Il affirme également que le théâtre a fait l’objet de demandes de contrôle par les députés. « J’allais chez le procureur comme j’allais au bureau », ajoute-t-il, indiquant que pour chaque plainte, le Comité d’enquête et le Parquet ont dû mener des enquêtes préliminaires.
Kirill Serebrennikov. Crédit : Alex Yocu / Centre Gogol
En 2016, Kirill Serebrennikov a reçu le Prix spécial du Festival de Cannes pour son film Le Disciple (initialement un spectacle du Centre Gogol d’après la pièce de Marius von Mayenburg). En 2015, son autre film Izmena a été nominé au Grand prix du jury de la Mostra de Venise. En outre, ses mises en scènes Les Idiots et Les Âmes mortes ont été présentées au festival d’Avignon en 2015 et 2016.

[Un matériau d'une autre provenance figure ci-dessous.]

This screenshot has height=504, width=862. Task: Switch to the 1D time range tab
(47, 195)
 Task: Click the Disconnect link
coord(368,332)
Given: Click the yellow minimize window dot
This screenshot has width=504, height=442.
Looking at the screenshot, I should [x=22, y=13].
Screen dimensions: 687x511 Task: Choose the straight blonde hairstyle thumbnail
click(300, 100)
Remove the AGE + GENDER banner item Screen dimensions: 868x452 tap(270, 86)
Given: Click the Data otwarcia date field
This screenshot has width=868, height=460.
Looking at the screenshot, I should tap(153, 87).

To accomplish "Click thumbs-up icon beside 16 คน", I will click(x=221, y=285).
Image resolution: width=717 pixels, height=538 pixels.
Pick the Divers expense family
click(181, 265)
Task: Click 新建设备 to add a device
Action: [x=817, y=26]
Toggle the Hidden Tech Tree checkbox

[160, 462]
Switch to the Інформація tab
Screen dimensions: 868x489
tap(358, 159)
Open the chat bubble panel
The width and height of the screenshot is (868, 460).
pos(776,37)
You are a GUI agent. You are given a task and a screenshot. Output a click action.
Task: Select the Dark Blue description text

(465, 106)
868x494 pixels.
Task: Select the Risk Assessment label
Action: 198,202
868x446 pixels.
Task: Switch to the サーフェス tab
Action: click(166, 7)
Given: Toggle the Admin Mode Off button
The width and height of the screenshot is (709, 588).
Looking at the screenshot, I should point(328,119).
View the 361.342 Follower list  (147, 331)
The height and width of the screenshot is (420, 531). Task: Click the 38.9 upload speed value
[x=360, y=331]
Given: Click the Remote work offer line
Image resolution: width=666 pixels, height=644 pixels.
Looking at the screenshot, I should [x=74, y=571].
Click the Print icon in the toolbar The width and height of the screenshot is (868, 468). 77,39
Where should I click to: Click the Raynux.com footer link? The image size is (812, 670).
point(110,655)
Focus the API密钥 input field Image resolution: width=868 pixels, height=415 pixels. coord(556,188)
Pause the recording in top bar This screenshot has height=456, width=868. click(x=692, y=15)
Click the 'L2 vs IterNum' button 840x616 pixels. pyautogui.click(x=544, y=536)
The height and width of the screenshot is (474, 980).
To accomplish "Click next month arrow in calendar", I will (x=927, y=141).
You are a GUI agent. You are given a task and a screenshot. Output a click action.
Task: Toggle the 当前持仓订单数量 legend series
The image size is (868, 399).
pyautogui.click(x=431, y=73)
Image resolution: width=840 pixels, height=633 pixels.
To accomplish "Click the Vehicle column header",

L’affaire porte sur un détournement de fonds à très grande échelle et concerne Kirill Serebrennikov et non le théâtre en tant que tel. Les enquêteurs perquisitionnent les locaux où le metteur en scène vit et travaille. Pourtant, le milieu théâtral et littéraire voit dans ces perquisitions une forme de pression à l’égard du théâtre et du metteur en scène en rapport avec son activité artistique.
« Très franchement, nous n’avons aucune information, donc je peux supposer que Kirill, qui critique ouvertement de nombreux aspects de notre vie, s’est trouvé sous le feu de nos autorités et forces de l’ordre à cause de ça », a déclaré le metteur en scène Vladimir Mirzoïev à l’antenne de la radio Echo de Moscou. « Mais c’est ma supposition », a-t-il ajouté.
« Quel argent ? Quel rapport avec l’argent ? Qui a volé qui ? C’est à nous qu’on essaie de voler ce que nous avons de plus précieux dans notre pays, la culture », a déclaré l’écrivaine Lioudmila Oulitskaïa.
L’administration de Centre Gogol a appelé le public à venir manifester devant le théâtre.
Cependant, le Kremlin dément toute motivation politique derrière les événements et souligne que cette affaire « n’est pas du ressort du Kremlin ».
« Il ne faut rien politiser dans cette affaire, il n’y a aucune raison pour que le Kremlin en soit informé », a déclaré le secrétaire de presse du président russe Dmitri Peskov. Il s’agit d’un soupçon de détournement de fonds publics, comme indiqué par le Comité d’enquête, a souligné Peskov. « Il ne s’agit ni de politique, ni d’art dans ce cas », a-t-il ajouté.